Posted 09 January 2012 - 03:45 AM
Let me provide a different perspective. Graduate school should be fun and challenging. If you are having no fun and all challenge, then you probably took the wrong turn in the road. I too recall a PhD program that was no fun and all challenge-- I was one stressed guy for 4 hard years, however, I gutted it out and earned a very honorable PhD from a top notch engineering school. However, if you think that you made a bad decision, you are going to continue second guessing yourself until you make a change. There is no reason to continue to "gut it out" and struggle, hell, you'll end up with ulcers, heart trouble and become a walking Zombie before you are through the second semester.
At this stage of life, there is no silver bullet. If YOU are not happy and don't see a future, change course again. Sure, the program that you are currently in pays a stipend,but if you have determined that it is not for you, then bail out and find something else.
Today you cannot forecast or guess tomorrow. We don't know what we'll need in 5 years from now. What we do know is that an individual with great analytical skills, outstanding reasoning skills and the ability to communicate and work with others will be in great demand. We don't know what career areas will be hot in 5 years from now. What you do know is that you are miserable, you hate getting up everyday and are incurring a great deal of stress just thinking about it.

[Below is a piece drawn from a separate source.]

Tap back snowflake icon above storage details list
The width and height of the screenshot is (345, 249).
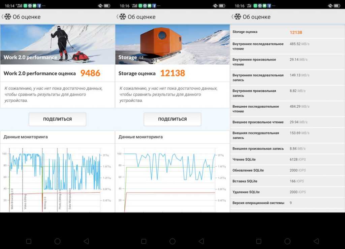point(238,17)
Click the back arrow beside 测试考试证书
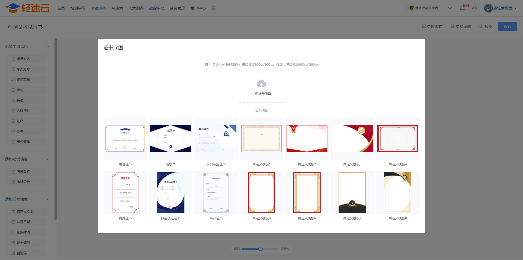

There is nothing wrong with saying "I goofed" and took the wrong turn in the road. Stop, regroup and start again. You have mentally decided that you need to make a change and you are asking for our approval/support. Although we cannot give you approval, only you can do that, we can give you support. That is what this post is about.
Don't be scared by the professors who tell you that you are a failure, you are dumb, were never cut out for this work, etc., etc., etc. Just walk in, tell your supervising professor that after a semester's worth of work, you have deciced that this discipline is not for you and you are leaving. Get your stuff and be done-- don't look back and beat yourself on the wrong decision you made. You were able to see some things, do some things and meet some folks that you never would have if you had not gone to John Hopkins. That is the benefit of the program.
I would take 6 months off and really think about what you want to do with the rest of your life. Get a job as a barista, a server, a bartender, golf course mx dude, something that gives you some thinking time, but also allows interaction with people. You may find that what you really need/want to do is to become a welder, an electrician or a lathe operator. There is nothing wrong with any of those positions either. Maybe you want to be a long haul truck driver-- I don't know, however, what I do know is that you are one miserable SOB now and things are NOT going to get any better on this path.